Je me permets de vous reproduire ici un article du site Domaine Public, que vous trouverez sous le titre « La nouvelle précarité : ça nous regarde – Domaine Public« . Je n’ai rien à y ajouter (vu que j’ai déjà étalé mon opinion sur le sujet dans plusieurs billets), mais j’en appelle encore une fois à l’esprit de solidarité des Vaudois et à leur refus de l’égoïsme…
Les Vaudois vivent un débat boiteux, économique et politique. L’objet en est la LPCFam, Loi sur les prestations complémentaires cantonales pour familles. Son but : soustraire à l’aide sociale et plus largement à l’indigence des familles qui même en travaillant ne gagnent pas un revenu suffisant pour couvrir leurs besoins vitaux. Rien qui ne soit louable, le projet valorisant le travail plutôt que la dépendance.
=-=-=-=-=
#### CONSIGNE 1
Traduisez en anglais cette phrase du billet sur la LPCFam : « Les Vaudois vivent un débat boiteux, économique et politique. »
#### CONSIGNE 2
D'après le billet sur la LPCFam, que désigne ce sigle ?
#### CONSIGNE 3
Poursuivez le billet sur la LPCFam après sa dernière phrase.

#### DONNÉES ENREGISTRÉES
=-=-=-=-=
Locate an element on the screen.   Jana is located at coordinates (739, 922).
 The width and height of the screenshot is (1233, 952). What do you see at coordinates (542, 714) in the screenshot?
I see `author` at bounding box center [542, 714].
=-=-=-=-=
#### RÉPONSE RÉDIGÉE 1
The people of Vaud are engaged in a flawed debate, both economic and political.

#### RÉPONSE RÉDIGÉE 2
La Loi sur les prestations complémentaires cantonales pour familles.

#### RÉPONSE RÉDIGÉE 3
Rien qui ne soit imposé par la gauche et l’influence personnelle du Conseiller d’Etat Maillard : l’objet figurait au programme de législature ; c’est un engagement politique tenu. Rien d’aventureux non plus : à la suite du Tessin, plusieurs cantons ont expérimenté une aide de cette nature. Et comment cette loi, si elle n’avait été inventée que par la gauche, aurait-elle pu être approuvée par le Grand Conseil et par le Conseil d’Etat à majorité de droite?
Un référendum lancé par les Groupements patronaux a porté le débat devant le peuple. L’intention était de poser une question de principe : pas de complément social payé par les entreprises et les salariés. Le veto a été formulé assez énergiquement pour que, en congrès, le Parti radical passe à l’opposition, dans une ambiance post-électorale (élections communales) et pré-électorale (élections nationales et cantonales). La LPCFam devenait alors un enjeu stratégique plus politique qu’économique. Mais il vaut la peine de reprendre idéologiquement le débat premier.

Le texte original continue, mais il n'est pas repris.